» Exercise instructions
- a) From the fatty liver study report, extract the passage starting with "The study involved" and going on through "plasma glucose (FPG).".
- b) In the fatty liver study report, what share of all participants had the MHO phenotype?
- c) Decide whether each statement agrees with the fatty liver study report. Answer yes or no for each, quoting the deciding words. (i) The metabolically healthy nonobese group had the highest proportion of CAC progression. (ii) Patients taking statins were excluded from the study. (iii) MHO individuals without baseline FLD showed a significant association with CAC progression.

» Text segment
------------------------------

FLD may increase risk of atherosclerotic progression in healthy obese individuals
Despite their healthy metabolic profile, metabolically healthy obese (MHO) individuals with fatty liver disease (FLD) are at a higher risk of atherosclerotic progression, a new study shows.
The study involved 1,240 patients (mean age 54.2±7.4 years) who underwent coronary artery calcification (CAC) score measurements during routine check-ups. Those with histories of cardiovascular diseases, taking statins, with hepatocellular carcinoma and who had received liver transplants were excluded.
CAC scores were measured using coronary computed tomography angiography (CCTA) and hepatic ultrasounds. Hepatic ultrasonography was used to potentially diagnose FLD.
Of all participants, 22.7 percent (n=282) had the MHO phenotype. There were more males in the MHO group than in the MH nonobese (MHNO) group. Moreover, individuals in the MHO group had higher levels of low-density lipoprotein-cholesterol (LDL-C), triglycerides (TG) and fasting plasma glucose (FPG).
CAC progression was observed in 25.2 percent (n=312) of participants over the median follow-up period of 2.9 (0.8 to 7.0) years. The metabolically unhealthy obese group (MUO) had the highest proportion of CAC progression (32.3 percent), followed by MHO (28.0 percent), MU nonobese (MUNO; 23.1 percent) and MHNO (19.2 percent).
MHO individuals had an increased risk of CAC progression (unadjusted odds ratio [OR], 1.63; 95 percent CI, 1.15 to 2.32) compared to MHNO individuals. After controlling for confounders, only the MUO had a significantly greater risk of CAC progression (adjusted OR, 1.71; 1.10 to 2.65).
Finally, CAC progression was significantly associated with MHO individuals with FLD at baseline (adjusted OR, 2.37; 1.34 to 4.16) relative to MHNO individuals without baseline FLD. By comparison, MHO individuals without baseline FLD showed no significant association to CAC progression (adjusted OR, 1.26; 0.71 to 2.24).

------------------------------

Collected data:
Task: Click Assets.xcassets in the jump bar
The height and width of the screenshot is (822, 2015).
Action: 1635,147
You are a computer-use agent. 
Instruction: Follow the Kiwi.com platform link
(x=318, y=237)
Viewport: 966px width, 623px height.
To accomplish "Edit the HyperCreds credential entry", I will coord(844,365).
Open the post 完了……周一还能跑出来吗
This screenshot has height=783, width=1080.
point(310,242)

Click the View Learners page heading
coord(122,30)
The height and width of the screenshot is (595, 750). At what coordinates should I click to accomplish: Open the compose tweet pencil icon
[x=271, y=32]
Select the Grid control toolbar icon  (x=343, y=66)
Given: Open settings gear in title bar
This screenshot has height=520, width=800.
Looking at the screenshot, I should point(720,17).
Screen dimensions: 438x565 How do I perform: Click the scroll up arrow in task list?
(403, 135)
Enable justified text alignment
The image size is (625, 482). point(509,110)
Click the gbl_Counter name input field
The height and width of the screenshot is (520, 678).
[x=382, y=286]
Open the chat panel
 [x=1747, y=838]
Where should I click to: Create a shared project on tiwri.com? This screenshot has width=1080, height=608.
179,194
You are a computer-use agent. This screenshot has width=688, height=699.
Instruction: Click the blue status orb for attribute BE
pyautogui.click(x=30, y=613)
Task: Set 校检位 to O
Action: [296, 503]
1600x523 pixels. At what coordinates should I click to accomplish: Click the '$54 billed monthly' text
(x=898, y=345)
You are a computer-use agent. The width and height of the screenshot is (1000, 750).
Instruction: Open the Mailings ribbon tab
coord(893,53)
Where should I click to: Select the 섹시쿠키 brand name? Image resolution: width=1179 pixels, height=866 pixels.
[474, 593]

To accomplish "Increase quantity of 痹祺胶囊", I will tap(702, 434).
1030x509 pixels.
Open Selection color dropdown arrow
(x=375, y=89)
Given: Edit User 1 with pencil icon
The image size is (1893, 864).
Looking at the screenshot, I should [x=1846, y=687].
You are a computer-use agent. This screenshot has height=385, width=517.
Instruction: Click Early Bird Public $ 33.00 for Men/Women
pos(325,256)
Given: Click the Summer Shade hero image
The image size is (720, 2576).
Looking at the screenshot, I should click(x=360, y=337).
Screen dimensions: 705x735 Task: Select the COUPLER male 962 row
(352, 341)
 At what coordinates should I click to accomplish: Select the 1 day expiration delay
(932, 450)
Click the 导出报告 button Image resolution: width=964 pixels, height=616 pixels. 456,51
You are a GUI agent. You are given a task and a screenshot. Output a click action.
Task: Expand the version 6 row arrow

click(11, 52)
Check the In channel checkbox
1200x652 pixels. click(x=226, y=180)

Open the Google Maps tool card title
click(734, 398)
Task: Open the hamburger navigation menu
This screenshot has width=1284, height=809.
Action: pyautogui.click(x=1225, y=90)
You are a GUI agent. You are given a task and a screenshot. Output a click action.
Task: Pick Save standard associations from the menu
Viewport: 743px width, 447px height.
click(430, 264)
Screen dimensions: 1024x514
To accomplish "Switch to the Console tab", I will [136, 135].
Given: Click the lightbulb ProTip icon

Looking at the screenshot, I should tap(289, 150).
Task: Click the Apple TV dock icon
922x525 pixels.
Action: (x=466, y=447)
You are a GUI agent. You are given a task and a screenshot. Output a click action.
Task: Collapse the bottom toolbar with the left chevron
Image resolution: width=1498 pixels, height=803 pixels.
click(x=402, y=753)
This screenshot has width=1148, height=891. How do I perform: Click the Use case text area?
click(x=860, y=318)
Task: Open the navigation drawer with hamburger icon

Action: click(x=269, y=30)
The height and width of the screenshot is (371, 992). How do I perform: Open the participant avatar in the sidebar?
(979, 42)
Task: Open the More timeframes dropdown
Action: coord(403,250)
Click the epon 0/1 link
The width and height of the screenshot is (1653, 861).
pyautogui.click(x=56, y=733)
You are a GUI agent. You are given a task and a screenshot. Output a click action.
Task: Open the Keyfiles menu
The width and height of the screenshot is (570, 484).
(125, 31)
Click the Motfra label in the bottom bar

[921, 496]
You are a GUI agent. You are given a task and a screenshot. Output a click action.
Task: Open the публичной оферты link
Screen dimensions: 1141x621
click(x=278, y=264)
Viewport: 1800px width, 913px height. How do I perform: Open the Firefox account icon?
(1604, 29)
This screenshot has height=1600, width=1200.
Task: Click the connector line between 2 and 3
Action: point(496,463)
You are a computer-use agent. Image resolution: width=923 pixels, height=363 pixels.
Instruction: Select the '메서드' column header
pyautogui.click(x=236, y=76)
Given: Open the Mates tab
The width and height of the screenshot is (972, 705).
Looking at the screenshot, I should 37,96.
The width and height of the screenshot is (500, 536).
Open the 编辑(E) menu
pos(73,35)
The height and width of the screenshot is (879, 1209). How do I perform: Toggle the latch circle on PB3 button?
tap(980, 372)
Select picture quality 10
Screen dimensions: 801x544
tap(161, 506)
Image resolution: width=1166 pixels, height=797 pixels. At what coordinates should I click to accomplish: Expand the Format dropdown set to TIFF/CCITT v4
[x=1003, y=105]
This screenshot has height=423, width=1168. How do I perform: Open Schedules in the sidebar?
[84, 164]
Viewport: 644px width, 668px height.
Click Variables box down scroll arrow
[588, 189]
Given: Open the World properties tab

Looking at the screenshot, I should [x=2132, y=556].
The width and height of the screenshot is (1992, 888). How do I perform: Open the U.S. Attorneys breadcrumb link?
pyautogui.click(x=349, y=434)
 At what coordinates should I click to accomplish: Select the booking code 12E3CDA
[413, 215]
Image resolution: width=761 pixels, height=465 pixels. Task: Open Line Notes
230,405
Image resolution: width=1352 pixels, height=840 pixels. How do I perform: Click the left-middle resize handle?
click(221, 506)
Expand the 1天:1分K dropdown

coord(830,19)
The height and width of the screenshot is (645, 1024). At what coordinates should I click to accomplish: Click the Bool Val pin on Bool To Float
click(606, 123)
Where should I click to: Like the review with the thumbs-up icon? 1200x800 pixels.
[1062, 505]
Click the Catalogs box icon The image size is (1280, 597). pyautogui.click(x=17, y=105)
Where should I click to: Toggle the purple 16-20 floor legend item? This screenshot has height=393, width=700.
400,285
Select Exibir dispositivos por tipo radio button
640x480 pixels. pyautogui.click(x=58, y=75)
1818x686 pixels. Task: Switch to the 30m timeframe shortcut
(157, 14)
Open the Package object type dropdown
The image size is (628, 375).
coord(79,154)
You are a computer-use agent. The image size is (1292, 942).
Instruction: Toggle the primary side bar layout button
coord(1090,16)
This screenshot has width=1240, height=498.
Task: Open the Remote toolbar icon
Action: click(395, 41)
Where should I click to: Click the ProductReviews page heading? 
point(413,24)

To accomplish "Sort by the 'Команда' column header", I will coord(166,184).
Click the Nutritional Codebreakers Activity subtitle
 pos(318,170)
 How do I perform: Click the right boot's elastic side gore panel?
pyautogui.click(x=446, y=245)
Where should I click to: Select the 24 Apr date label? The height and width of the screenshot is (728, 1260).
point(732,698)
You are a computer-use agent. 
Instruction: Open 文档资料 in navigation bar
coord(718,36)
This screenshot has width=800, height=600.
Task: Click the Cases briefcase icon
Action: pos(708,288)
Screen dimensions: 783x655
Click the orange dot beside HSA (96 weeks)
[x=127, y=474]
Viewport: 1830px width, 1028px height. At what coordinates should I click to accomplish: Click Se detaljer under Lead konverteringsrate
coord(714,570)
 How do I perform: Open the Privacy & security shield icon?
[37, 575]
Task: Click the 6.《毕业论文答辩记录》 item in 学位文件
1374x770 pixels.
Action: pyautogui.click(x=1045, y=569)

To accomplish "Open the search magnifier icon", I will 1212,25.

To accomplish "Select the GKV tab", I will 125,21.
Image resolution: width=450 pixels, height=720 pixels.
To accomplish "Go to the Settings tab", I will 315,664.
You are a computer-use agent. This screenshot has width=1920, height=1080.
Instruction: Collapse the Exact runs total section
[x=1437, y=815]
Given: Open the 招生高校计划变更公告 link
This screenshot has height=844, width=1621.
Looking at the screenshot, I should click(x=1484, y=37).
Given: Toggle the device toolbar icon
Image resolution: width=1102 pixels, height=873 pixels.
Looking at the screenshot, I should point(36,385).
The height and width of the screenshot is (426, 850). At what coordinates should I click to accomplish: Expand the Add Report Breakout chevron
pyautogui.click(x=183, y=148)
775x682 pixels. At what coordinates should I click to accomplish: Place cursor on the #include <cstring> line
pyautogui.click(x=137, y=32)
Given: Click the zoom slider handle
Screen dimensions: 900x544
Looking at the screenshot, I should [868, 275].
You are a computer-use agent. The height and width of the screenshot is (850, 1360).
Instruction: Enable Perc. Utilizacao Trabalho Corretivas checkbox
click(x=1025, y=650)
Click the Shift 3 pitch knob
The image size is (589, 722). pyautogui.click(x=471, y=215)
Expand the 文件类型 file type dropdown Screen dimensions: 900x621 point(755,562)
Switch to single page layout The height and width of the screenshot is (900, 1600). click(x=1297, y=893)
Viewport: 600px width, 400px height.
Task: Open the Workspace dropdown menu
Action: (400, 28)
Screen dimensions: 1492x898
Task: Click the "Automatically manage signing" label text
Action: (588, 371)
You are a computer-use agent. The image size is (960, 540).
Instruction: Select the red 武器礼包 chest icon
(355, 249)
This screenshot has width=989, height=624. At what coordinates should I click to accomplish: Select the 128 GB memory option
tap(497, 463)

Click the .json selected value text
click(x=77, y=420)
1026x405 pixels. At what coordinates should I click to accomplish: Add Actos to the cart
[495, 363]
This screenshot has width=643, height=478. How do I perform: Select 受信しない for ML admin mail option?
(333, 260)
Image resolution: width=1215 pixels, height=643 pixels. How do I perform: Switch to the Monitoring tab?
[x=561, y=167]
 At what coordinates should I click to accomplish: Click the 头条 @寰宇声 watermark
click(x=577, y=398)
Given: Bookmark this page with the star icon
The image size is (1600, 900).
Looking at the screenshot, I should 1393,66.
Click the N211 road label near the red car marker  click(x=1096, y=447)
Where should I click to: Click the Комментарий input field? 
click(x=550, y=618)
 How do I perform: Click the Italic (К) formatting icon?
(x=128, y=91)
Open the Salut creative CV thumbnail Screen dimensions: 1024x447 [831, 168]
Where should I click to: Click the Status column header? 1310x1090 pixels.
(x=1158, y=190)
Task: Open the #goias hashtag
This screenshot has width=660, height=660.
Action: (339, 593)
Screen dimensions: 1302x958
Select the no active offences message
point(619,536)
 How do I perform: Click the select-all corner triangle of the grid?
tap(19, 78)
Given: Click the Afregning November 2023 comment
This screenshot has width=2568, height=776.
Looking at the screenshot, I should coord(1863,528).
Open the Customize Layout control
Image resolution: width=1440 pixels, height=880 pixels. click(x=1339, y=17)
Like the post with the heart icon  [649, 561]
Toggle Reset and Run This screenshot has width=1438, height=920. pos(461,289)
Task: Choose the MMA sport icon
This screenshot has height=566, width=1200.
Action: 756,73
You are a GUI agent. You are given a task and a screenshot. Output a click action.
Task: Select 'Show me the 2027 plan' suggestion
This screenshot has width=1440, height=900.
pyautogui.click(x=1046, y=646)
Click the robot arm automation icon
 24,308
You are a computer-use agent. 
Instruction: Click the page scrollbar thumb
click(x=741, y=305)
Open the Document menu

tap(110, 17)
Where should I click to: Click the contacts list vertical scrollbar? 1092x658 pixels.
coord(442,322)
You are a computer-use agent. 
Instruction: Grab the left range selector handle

------------------------------

» Exercise results
- a)
The study involved 1,240 patients (mean age 54.2±7.4 years) who underwent coronary artery calcification (CAC) score measurements during routine check-ups. Those with histories of cardiovascular diseases, taking statins, with hepatocellular carcinoma and who had received liver transplants were excluded.
CAC scores were measured using coronary computed tomography angiography (CCTA) and hepatic ultrasounds. Hepatic ultrasonography was used to potentially diagnose FLD.
Of all participants, 22.7 percent (n=282) had the MHO phenotype. There were more males in the MHO group than in the MH nonobese (MHNO) group. Moreover, individuals in the MHO group had higher levels of low-density lipoprotein-cholesterol (LDL-C), triglycerides (TG) and fasting plasma glucose (FPG).

- b) 22.7 percent (n=282).

- c)
(i) No: "The metabolically unhealthy obese group (MUO) had the highest proportion of CAC progression (32.3 percent)"
(ii) Yes: "Those with histories of cardiovascular diseases, taking statins, with hepatocellular carcinoma and who had received liver transplants were excluded."
(iii) No: "MHO individuals without baseline FLD showed no significant association to CAC progression"